- Guilford Location within the state of New York
- Coordinates: 42°24′21″N 75°29′35″W﻿ / ﻿42.40583°N 75.49306°W
- Country: United States
- State: New York
- County: Chenango
- Town: Guilford

Area
- • Total: 1.46 sq mi (3.77 km^{2})
- • Land: 1.34 sq mi (3.46 km^{2})
- • Water: 0.12 sq mi (0.31 km^{2})
- Elevation: 1,513 ft (461 m)

Population (2020)
- • Total: 322
- • Density: 241.1/sq mi (93.07/km^{2})
- Time zone: UTC-5 (Eastern (EST))
- • Summer (DST): UTC-4 (EDT)
- ZIP code: 13780
- Area code: 607
- FIPS code: 36-31137
- GNIS feature ID: 0951905

= Guilford (CDP), New York =

Guilford is a census-designated place (CDP) in Chenango County, New York, United States. The population was 362 at the 2010 census. It is located in the town of Guilford.

==Geography==
The Guilford CDP comprises the hamlets of Guilford and Guilford Center in the west-central part of the town of Guilford. It is located on County Road 35, which leads northwest 7 mi to Oxford and southeast 10 mi to Sidney.

According to the United States Census Bureau, the Guilford CDP has a total area of 3.8 sqkm, of which 3.5 sqkm is land and 0.3 sqkm, or 8.12%, is water.
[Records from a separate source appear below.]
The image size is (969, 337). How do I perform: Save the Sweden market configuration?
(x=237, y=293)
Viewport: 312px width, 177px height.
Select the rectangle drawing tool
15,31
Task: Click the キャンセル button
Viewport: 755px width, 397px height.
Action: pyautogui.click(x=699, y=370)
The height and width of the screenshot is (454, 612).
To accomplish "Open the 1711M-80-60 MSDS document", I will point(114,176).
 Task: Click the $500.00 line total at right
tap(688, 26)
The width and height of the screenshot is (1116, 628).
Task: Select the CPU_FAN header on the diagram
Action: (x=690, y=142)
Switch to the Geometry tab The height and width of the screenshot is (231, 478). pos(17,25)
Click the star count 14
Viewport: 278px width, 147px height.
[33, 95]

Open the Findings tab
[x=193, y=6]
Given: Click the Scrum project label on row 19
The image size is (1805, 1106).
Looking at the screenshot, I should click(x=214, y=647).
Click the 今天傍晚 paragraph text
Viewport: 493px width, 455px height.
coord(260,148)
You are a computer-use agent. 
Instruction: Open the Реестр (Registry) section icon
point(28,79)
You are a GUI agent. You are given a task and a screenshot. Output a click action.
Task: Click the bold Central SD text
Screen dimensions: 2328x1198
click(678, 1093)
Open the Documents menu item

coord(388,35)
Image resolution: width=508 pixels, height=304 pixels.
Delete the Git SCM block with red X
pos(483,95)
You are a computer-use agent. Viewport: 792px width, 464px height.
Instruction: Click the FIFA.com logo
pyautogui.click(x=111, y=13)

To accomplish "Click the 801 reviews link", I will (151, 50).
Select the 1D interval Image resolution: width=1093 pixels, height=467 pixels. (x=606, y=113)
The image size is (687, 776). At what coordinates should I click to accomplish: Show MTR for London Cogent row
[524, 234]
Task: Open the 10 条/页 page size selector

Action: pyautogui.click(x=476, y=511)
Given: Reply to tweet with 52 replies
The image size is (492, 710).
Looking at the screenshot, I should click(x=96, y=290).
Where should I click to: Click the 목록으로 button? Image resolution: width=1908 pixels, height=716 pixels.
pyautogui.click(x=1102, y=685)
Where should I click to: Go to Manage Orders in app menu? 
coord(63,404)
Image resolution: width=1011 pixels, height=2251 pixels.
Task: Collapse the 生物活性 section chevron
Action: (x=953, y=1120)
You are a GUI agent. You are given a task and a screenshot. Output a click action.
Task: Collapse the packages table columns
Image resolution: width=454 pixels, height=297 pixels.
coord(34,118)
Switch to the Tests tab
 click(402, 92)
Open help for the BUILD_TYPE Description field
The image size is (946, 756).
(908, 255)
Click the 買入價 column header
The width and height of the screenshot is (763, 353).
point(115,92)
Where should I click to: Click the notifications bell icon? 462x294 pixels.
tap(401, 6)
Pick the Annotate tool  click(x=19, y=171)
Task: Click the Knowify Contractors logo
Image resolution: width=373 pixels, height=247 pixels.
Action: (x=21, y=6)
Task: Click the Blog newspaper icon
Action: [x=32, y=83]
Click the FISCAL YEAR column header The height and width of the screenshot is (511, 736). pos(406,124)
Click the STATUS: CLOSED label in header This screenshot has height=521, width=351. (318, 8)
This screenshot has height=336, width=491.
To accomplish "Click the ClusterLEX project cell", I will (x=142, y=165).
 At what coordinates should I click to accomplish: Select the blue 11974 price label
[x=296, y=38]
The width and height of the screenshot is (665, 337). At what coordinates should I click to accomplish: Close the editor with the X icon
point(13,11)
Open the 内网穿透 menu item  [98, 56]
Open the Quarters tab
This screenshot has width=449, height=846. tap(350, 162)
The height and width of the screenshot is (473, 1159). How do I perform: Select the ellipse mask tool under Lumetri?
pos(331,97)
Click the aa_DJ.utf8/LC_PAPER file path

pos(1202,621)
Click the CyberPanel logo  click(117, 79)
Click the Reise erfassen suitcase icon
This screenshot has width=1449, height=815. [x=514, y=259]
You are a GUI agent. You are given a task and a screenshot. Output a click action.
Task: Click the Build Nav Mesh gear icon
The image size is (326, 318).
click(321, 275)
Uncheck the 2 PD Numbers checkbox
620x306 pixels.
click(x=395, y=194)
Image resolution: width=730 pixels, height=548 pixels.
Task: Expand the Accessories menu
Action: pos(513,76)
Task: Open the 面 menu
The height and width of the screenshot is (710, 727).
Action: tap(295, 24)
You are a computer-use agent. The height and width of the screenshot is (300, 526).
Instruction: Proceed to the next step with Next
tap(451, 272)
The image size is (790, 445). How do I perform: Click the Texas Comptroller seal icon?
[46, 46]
Guilford Lake occupies the northwestern end of the CDP and drains to the east via Guilford Creek, which passes through both Guilford and Guilford Center on its way southeast to the Unadilla River.

==Demographics==
In the 2020 census, there were 322 people, 69 families, and 184 housing units. The racial demographics were 94.7% White, 1.2% Asian, 0.9% from some other race, and 3.0% were from two or more races. 1.8% of the population were Hispanic or Latino. The median age was 47.4 years old. 10.7% of the population were 65 years or older, 5.0% of the population was between 65 and 74 and 5.7% of the population was between 75 and 84 years old.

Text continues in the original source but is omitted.